Fundamentally, the code in Democracy 4 is structured like a neural network. Without going into tons of details, every object in the game (policy, dilemma option, voter, voter group, situation…) is modeled as a neuron, which is basically just a named object connected by a ton of inputs and outputs to other neurons. You can run through the inputs and outputs, process the values and get a current value for a neuron at any time, which is done for every one of them, every turn.

Also… when we start a new game, I need ‘historical’ data for each value, so the game pre-processes the whole simulation about 30 times before you start to give us meaningful background data, and to ensure the current simulation sits as a reasonable equilibrium.

Those connections to neurons should probably be called dendrites or whatever, but I call them SIM_NeuralEffect. They contain basically the names of a host and a target (resolved to actual C++ pointers to objects), and an equation explaining the connection, and some other housekeeping stuff.

At the heart of it all, is an equation processor which lets you write this:

OilPrice,0+(0.22*x)*GDP

And actually turn it into a value for that effect, given the current situation. The Equation processor runs each turn, on every neural effect, and there are LOTS of them. Thus, if the equation processor is slow, its all slow.

I just installed a new version of the free vtune profiler from intel. Its not recognizing my ultra-amazing new chip, so only doing usermode sampling, but nonetheless it draws pretty flame charts like this:

Before I optimised

This is showing the code inside that 30-turn pre-game processing called PreCalcCoreSimulation. Lots of stuff goes on, but what I immediately noticed was all this atof stuff. Omgz. Thats a low level c runtime function, not one of mine, and it seems to be slowing down everything. This is a HUGE chunk of the whole equation processing code. How is this possible?

Now, you may think ‘dude, atof is pretty standard. No way are you are going to be able to make that code faster’, to which I reply ‘dude, obviously not. But the fastest code is code that never runs.’.

All those calls to atof are absolute nonsense.

Looking back at the equation above (OilPrice,0+(0.22*x)*GDP) there is obviously some stuff in there which is volatile. I do not know what the current value of x or GDP is, so I will need to grab their pointers and query them when I process the equation, but the rest of that stuff is static. That * is going to remain * and that 0 and 0.22 will remain fixed too. This is the key to a roughly 33% speedup of the whole processing in the game.

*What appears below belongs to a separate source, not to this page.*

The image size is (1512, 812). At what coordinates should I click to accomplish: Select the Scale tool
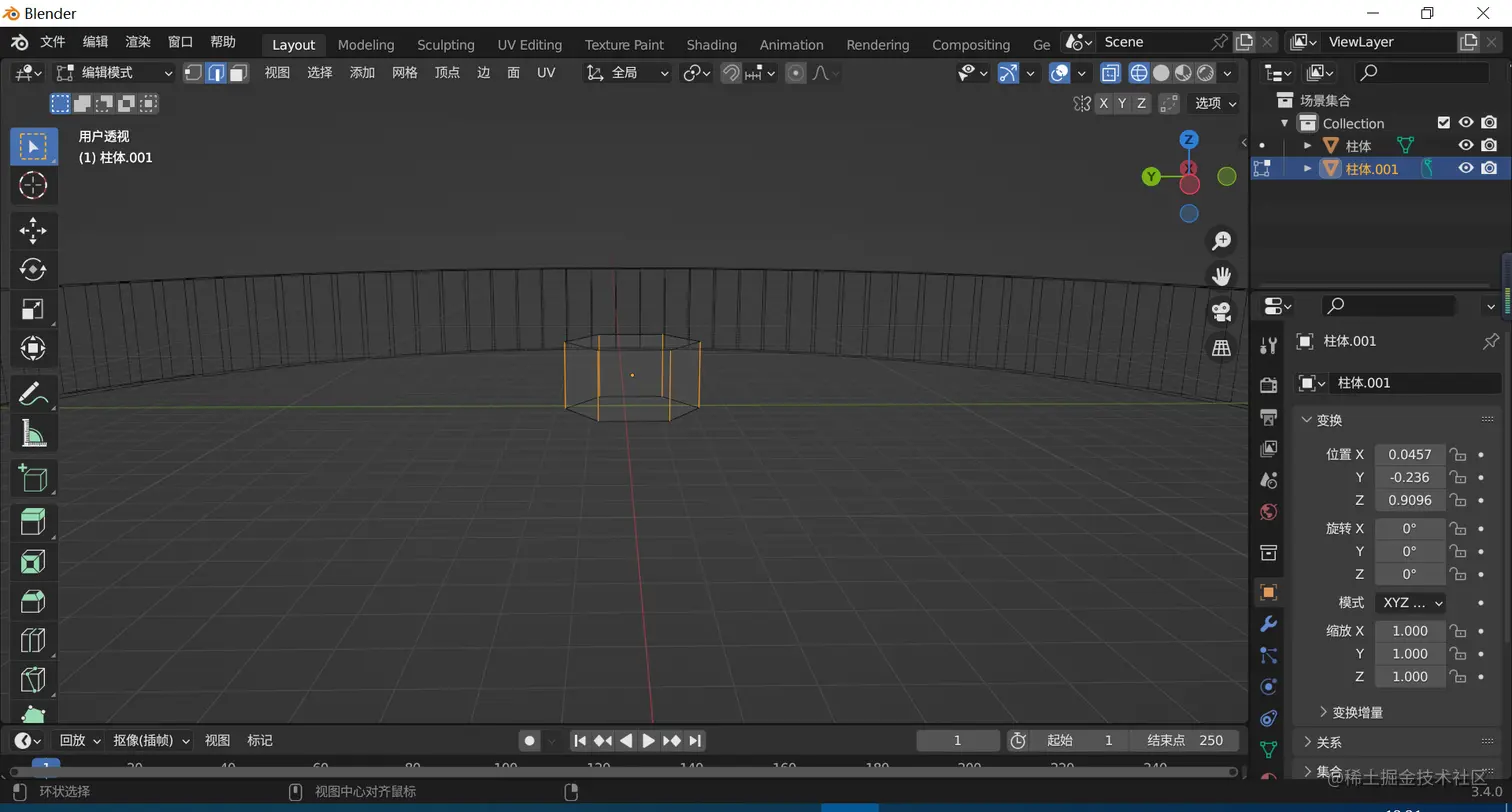click(x=33, y=309)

I actually did know to look into this, and I do not do manual text parsing of the equation each time. I parse them equation on startup, and stick the various values into buckets, so I am not wasting time each turn. But one thing I had not done is store the atof() outcomes. I was still storing variables[0] as ‘0’ instead of just 0.

Now you may think atof is fast. Its fast enough for most cases, but its WAY slower than just accessing the value of a floating point number thats already in RAM, and cached happily in the equation processor itself. Here is the new diagram:

Faster!

The difference is, (on my superfast PC), for the whole precalc simulation function: 0.85 vs 1.50 seconds. This probably makes me sound pedantic as hell, but I’m rocking some stupidly new and pricey PC, so there are likely people playing D4 on laptops a fifth the speed. I might be knocking a whole 3 seconds off the new game time for some players!

Also, and worth remembering, I just saved doing a ton of processing, which means a ton of CPU time, power and heat. If you can make your game run more quietly, more coolly, and faster on players PCs, you absolutely should do it.